■ **Task instructions**
Start to finish, write out the entries exactly, leaving the pictures aside.

Dataset entries
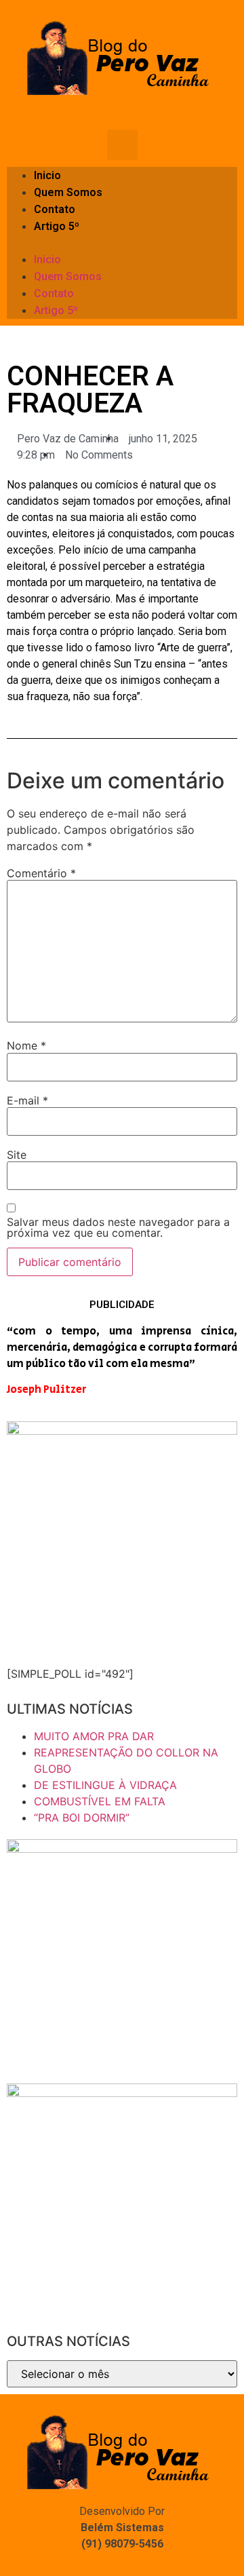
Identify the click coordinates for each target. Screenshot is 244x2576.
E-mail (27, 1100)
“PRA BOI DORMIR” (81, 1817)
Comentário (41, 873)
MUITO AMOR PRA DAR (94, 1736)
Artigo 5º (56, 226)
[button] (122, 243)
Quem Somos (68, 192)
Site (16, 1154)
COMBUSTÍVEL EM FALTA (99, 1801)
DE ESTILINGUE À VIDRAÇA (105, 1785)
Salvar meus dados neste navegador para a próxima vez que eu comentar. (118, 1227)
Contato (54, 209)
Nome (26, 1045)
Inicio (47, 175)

■ **Reply to the task**
Identify the click coordinates for each target. Screenshot is 244x2576.
E-mail (27, 1100)
“PRA BOI DORMIR” (81, 1817)
Comentário (41, 873)
MUITO AMOR PRA DAR (94, 1736)
Artigo 5º (56, 226)
[button] (122, 243)
Quem Somos (68, 192)
Site (16, 1154)
COMBUSTÍVEL EM FALTA (99, 1801)
DE ESTILINGUE À VIDRAÇA (105, 1785)
Salvar meus dados neste navegador para a próxima vez que eu comentar. (118, 1227)
Contato (54, 209)
Nome (26, 1045)
Inicio (47, 175)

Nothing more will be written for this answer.